**To do:** Reproduce every one of the following rows verbatim, keeping each line and its characters unchanged.

>>>

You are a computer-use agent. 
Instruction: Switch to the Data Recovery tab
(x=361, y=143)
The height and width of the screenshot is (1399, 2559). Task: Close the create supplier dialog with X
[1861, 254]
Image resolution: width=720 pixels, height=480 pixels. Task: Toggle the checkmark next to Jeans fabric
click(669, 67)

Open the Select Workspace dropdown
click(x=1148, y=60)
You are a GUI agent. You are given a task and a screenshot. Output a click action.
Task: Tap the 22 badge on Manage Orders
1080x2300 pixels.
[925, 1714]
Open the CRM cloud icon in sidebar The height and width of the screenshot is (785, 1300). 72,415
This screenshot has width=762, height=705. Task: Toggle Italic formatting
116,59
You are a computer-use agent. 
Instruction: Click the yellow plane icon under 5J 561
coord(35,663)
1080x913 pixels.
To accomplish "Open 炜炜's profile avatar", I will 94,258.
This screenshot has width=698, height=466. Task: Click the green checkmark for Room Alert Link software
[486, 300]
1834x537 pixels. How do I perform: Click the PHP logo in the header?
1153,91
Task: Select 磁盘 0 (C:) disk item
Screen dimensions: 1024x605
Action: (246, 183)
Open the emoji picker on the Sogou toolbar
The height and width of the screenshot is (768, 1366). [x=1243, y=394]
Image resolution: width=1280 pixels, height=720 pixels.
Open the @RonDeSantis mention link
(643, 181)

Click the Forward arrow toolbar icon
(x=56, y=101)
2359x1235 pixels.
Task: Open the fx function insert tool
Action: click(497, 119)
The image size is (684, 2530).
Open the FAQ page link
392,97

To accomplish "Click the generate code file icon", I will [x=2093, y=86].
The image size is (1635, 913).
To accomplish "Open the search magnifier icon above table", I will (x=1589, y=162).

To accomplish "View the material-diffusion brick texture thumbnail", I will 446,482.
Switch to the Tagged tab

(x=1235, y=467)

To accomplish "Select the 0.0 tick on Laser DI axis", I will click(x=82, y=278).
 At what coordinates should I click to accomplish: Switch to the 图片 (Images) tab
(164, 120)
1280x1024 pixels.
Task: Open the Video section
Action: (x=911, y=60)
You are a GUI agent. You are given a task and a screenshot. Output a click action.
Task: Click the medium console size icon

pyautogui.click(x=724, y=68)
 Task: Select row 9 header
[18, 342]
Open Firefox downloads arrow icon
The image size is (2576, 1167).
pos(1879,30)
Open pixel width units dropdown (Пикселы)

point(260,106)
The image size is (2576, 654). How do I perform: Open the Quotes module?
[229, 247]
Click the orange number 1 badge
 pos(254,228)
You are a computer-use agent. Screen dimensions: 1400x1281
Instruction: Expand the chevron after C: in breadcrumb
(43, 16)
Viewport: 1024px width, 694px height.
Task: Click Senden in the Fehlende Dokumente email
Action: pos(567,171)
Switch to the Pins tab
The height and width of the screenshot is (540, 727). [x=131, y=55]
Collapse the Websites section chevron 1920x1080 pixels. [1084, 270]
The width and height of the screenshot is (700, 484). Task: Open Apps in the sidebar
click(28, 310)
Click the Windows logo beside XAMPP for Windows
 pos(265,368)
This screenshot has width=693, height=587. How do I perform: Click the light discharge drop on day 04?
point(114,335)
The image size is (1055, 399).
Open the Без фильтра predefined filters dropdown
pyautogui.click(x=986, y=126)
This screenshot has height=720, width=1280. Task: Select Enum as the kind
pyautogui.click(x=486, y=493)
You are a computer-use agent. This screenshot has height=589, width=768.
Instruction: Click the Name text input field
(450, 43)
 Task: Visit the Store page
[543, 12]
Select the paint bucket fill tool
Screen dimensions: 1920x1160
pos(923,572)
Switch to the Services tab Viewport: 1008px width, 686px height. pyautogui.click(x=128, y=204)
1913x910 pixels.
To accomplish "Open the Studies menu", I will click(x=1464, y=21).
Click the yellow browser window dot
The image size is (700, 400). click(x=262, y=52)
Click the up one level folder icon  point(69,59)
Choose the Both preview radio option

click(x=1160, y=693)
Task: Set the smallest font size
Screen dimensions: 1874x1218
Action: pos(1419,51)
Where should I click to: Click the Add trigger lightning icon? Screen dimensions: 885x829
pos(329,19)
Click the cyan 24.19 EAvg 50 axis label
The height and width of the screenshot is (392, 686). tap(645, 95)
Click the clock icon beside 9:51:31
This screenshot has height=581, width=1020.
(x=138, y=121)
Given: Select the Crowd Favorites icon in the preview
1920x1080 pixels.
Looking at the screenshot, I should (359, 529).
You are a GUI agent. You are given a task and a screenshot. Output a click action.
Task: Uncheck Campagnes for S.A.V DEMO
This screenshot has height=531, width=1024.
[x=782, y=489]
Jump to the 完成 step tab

<<<

**Task output:**
You are a computer-use agent. 
Instruction: Switch to the Data Recovery tab
(x=361, y=143)
The height and width of the screenshot is (1399, 2559). Task: Close the create supplier dialog with X
[1861, 254]
Image resolution: width=720 pixels, height=480 pixels. Task: Toggle the checkmark next to Jeans fabric
click(669, 67)

Open the Select Workspace dropdown
click(x=1148, y=60)
You are a GUI agent. You are given a task and a screenshot. Output a click action.
Task: Tap the 22 badge on Manage Orders
1080x2300 pixels.
[925, 1714]
Open the CRM cloud icon in sidebar The height and width of the screenshot is (785, 1300). 72,415
This screenshot has width=762, height=705. Task: Toggle Italic formatting
116,59
You are a computer-use agent. 
Instruction: Click the yellow plane icon under 5J 561
coord(35,663)
1080x913 pixels.
To accomplish "Open 炜炜's profile avatar", I will 94,258.
This screenshot has width=698, height=466. Task: Click the green checkmark for Room Alert Link software
[486, 300]
1834x537 pixels. How do I perform: Click the PHP logo in the header?
1153,91
Task: Select 磁盘 0 (C:) disk item
Screen dimensions: 1024x605
Action: (246, 183)
Open the emoji picker on the Sogou toolbar
The height and width of the screenshot is (768, 1366). [x=1243, y=394]
Image resolution: width=1280 pixels, height=720 pixels.
Open the @RonDeSantis mention link
(643, 181)

Click the Forward arrow toolbar icon
(x=56, y=101)
2359x1235 pixels.
Task: Open the fx function insert tool
Action: click(497, 119)
The image size is (684, 2530).
Open the FAQ page link
392,97

To accomplish "Click the generate code file icon", I will [x=2093, y=86].
The image size is (1635, 913).
To accomplish "Open the search magnifier icon above table", I will (x=1589, y=162).

To accomplish "View the material-diffusion brick texture thumbnail", I will 446,482.
Switch to the Tagged tab

(x=1235, y=467)

To accomplish "Select the 0.0 tick on Laser DI axis", I will click(x=82, y=278).
 At what coordinates should I click to accomplish: Switch to the 图片 (Images) tab
(164, 120)
1280x1024 pixels.
Task: Open the Video section
Action: (x=911, y=60)
You are a GUI agent. You are given a task and a screenshot. Output a click action.
Task: Click the medium console size icon

pyautogui.click(x=724, y=68)
 Task: Select row 9 header
[18, 342]
Open Firefox downloads arrow icon
The image size is (2576, 1167).
pos(1879,30)
Open pixel width units dropdown (Пикселы)

point(260,106)
The image size is (2576, 654). How do I perform: Open the Quotes module?
[229, 247]
Click the orange number 1 badge
 pos(254,228)
You are a computer-use agent. Screen dimensions: 1400x1281
Instruction: Expand the chevron after C: in breadcrumb
(43, 16)
Viewport: 1024px width, 694px height.
Task: Click Senden in the Fehlende Dokumente email
Action: pos(567,171)
Switch to the Pins tab
The height and width of the screenshot is (540, 727). [x=131, y=55]
Collapse the Websites section chevron 1920x1080 pixels. [1084, 270]
The width and height of the screenshot is (700, 484). Task: Open Apps in the sidebar
click(28, 310)
Click the Windows logo beside XAMPP for Windows
 pos(265,368)
This screenshot has width=693, height=587. How do I perform: Click the light discharge drop on day 04?
point(114,335)
The image size is (1055, 399).
Open the Без фильтра predefined filters dropdown
pyautogui.click(x=986, y=126)
This screenshot has height=720, width=1280. Task: Select Enum as the kind
pyautogui.click(x=486, y=493)
You are a computer-use agent. This screenshot has height=589, width=768.
Instruction: Click the Name text input field
(450, 43)
 Task: Visit the Store page
[543, 12]
Select the paint bucket fill tool
Screen dimensions: 1920x1160
pos(923,572)
Switch to the Services tab Viewport: 1008px width, 686px height. pyautogui.click(x=128, y=204)
1913x910 pixels.
To accomplish "Open the Studies menu", I will click(x=1464, y=21).
Click the yellow browser window dot
The image size is (700, 400). click(x=262, y=52)
Click the up one level folder icon  point(69,59)
Choose the Both preview radio option

click(x=1160, y=693)
Task: Set the smallest font size
Screen dimensions: 1874x1218
Action: pos(1419,51)
Where should I click to: Click the Add trigger lightning icon? Screen dimensions: 885x829
pos(329,19)
Click the cyan 24.19 EAvg 50 axis label
The height and width of the screenshot is (392, 686). tap(645, 95)
Click the clock icon beside 9:51:31
This screenshot has height=581, width=1020.
(x=138, y=121)
Given: Select the Crowd Favorites icon in the preview
1920x1080 pixels.
Looking at the screenshot, I should (359, 529).
You are a GUI agent. You are given a task and a screenshot. Output a click action.
Task: Uncheck Campagnes for S.A.V DEMO
This screenshot has height=531, width=1024.
[x=782, y=489]
Jump to the 完成 step tab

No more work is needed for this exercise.